* BEGIN DATA *
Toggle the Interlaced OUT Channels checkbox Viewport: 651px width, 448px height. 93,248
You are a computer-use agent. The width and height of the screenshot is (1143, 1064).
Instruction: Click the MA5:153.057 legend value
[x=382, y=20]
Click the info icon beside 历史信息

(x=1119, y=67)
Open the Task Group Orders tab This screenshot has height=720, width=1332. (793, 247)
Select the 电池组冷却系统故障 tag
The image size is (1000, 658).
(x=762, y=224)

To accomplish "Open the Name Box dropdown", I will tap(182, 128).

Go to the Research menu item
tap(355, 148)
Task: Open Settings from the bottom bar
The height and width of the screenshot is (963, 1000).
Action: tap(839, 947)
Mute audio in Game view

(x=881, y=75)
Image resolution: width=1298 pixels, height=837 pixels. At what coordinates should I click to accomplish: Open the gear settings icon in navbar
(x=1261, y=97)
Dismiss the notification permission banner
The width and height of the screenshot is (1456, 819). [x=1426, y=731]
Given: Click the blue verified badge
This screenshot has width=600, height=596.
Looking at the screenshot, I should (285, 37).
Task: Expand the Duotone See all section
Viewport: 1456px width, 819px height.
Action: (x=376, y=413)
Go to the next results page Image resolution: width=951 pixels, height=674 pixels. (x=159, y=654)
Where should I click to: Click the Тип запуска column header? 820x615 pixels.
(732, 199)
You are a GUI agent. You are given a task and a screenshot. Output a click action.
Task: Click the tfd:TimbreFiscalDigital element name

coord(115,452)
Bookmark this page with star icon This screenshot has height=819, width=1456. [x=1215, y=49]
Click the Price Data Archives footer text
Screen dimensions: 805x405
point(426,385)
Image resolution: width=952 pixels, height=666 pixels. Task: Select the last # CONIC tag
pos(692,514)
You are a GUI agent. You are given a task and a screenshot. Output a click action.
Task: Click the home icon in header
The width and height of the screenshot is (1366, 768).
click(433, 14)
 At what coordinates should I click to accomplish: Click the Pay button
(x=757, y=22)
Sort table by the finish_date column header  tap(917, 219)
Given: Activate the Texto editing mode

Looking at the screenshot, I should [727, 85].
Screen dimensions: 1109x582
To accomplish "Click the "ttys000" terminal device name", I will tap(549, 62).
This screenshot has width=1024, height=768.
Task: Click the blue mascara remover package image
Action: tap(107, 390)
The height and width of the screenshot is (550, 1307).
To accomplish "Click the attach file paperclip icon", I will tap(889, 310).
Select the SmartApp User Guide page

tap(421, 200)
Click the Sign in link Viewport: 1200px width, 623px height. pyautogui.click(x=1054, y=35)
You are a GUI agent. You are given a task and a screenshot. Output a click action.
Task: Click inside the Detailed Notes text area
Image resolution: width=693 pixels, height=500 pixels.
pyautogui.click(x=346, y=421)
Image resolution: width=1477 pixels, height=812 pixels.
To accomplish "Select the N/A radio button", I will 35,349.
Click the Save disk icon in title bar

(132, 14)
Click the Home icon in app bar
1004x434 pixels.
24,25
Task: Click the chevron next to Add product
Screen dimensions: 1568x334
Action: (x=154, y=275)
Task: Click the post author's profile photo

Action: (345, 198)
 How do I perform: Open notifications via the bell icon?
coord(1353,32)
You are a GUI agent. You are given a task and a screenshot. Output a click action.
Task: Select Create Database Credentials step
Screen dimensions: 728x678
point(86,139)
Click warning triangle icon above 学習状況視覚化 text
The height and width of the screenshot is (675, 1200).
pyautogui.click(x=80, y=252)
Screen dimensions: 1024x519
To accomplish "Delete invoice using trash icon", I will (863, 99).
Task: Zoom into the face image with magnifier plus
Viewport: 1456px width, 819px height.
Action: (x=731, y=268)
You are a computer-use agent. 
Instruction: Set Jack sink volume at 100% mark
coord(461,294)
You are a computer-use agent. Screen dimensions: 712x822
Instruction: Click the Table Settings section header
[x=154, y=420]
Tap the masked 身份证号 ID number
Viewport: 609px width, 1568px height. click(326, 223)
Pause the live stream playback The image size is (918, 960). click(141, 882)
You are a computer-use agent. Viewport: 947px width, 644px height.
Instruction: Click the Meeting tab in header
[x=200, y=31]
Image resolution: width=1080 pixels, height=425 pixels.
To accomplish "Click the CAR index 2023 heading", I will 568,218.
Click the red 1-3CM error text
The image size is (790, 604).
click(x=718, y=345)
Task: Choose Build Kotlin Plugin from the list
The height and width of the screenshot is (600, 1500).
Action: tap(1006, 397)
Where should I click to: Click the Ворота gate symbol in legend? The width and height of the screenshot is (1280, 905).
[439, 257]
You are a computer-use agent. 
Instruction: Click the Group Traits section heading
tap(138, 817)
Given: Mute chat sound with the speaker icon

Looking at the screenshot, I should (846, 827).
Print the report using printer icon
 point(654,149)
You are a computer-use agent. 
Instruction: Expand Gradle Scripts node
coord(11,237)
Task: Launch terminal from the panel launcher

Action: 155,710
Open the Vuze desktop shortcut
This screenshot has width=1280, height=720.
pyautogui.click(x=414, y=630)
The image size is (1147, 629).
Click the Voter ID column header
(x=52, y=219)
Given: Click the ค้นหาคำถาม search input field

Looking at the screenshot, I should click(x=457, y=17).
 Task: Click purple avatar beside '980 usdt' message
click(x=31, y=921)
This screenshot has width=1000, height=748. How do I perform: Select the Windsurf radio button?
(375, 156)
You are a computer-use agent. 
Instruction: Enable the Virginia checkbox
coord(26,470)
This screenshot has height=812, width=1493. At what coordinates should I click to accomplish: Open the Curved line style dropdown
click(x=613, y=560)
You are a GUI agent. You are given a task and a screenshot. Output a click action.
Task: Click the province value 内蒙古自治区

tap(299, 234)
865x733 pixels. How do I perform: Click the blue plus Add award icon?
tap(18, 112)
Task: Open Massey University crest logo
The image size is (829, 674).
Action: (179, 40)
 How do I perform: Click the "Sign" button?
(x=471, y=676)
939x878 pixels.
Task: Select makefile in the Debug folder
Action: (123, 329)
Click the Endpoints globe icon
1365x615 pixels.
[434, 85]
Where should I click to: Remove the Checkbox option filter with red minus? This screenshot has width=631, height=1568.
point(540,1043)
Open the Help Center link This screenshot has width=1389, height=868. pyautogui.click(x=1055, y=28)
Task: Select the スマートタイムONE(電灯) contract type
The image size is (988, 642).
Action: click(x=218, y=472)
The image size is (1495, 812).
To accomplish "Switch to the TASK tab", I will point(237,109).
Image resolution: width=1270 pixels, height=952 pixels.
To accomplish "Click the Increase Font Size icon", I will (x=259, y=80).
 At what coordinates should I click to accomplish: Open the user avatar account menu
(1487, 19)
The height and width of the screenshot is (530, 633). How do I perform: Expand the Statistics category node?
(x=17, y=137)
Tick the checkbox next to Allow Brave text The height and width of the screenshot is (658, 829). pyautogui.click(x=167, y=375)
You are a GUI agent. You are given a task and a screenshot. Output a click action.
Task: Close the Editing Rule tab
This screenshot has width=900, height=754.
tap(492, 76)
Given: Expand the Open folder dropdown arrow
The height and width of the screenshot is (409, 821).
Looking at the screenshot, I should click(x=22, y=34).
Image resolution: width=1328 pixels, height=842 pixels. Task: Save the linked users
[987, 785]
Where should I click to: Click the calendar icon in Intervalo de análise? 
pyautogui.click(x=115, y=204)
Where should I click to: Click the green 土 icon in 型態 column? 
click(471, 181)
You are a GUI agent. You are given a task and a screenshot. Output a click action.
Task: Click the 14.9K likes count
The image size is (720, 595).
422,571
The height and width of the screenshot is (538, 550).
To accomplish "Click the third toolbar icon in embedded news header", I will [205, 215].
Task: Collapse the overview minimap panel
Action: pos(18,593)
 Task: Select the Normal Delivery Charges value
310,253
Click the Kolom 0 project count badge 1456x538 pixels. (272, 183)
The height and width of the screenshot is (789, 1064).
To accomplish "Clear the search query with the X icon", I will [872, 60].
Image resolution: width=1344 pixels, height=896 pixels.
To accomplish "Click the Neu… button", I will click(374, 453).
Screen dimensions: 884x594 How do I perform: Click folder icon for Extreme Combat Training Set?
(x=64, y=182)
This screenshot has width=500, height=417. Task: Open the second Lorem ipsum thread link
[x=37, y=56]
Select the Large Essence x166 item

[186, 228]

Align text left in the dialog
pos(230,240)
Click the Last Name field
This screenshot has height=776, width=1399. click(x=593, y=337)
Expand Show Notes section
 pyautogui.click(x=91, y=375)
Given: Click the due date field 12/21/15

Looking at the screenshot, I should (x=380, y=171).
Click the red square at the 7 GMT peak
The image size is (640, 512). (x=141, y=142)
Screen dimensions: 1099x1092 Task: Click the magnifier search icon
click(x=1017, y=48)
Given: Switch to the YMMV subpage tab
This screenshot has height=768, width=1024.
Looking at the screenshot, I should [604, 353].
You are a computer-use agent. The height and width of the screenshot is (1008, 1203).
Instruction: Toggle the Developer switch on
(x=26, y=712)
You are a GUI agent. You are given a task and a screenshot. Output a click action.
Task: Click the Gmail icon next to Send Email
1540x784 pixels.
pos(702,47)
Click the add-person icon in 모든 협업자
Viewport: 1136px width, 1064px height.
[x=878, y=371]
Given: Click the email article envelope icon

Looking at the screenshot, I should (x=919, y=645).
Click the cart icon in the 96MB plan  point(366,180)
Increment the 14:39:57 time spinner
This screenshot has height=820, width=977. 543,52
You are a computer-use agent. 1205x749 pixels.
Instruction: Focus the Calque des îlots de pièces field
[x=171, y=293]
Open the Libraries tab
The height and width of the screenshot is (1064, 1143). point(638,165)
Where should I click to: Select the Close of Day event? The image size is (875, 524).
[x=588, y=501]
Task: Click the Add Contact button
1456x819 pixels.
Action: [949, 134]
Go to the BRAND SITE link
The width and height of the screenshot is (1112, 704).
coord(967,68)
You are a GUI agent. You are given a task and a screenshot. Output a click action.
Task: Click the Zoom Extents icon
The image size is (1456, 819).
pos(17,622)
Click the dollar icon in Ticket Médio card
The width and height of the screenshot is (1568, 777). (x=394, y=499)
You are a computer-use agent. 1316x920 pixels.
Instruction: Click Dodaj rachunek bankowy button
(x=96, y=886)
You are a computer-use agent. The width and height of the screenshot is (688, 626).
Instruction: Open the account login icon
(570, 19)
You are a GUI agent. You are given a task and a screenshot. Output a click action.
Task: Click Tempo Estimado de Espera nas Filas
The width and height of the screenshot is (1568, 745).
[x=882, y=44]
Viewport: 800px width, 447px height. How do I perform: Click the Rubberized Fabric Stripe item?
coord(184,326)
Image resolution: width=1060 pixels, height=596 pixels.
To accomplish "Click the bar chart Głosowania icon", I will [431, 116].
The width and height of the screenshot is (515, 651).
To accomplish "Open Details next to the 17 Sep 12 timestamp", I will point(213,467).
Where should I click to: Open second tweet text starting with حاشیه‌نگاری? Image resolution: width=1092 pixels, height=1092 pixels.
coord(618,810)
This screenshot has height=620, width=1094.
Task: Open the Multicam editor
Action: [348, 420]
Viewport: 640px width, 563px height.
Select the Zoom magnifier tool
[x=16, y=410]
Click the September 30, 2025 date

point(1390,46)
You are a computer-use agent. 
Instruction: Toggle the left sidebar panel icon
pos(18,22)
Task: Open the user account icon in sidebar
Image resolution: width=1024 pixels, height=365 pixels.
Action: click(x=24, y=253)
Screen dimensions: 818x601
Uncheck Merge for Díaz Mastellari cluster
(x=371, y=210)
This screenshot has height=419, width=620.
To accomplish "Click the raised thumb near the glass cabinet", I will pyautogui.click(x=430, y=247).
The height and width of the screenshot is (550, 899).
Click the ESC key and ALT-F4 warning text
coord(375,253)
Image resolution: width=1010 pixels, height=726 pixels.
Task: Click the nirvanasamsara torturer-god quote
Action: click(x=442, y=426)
* END DATA *
[EXERCISE] Copy the data from the line with "You are a computer-use agent. Screen" to the line with "click(x=718, y=345)", putting "banner" wherever "header" appears and changing nothing else.

[TASK SOLUTION]
You are a computer-use agent. Screen dimensions: 712x822
Instruction: Click the Table Settings section banner
[x=154, y=420]
Tap the masked 身份证号 ID number
Viewport: 609px width, 1568px height. click(326, 223)
Pause the live stream playback The image size is (918, 960). click(141, 882)
You are a computer-use agent. Viewport: 947px width, 644px height.
Instruction: Click the Meeting tab in banner
[x=200, y=31]
Image resolution: width=1080 pixels, height=425 pixels.
To accomplish "Click the CAR index 2023 heading", I will 568,218.
Click the red 1-3CM error text
The image size is (790, 604).
click(x=718, y=345)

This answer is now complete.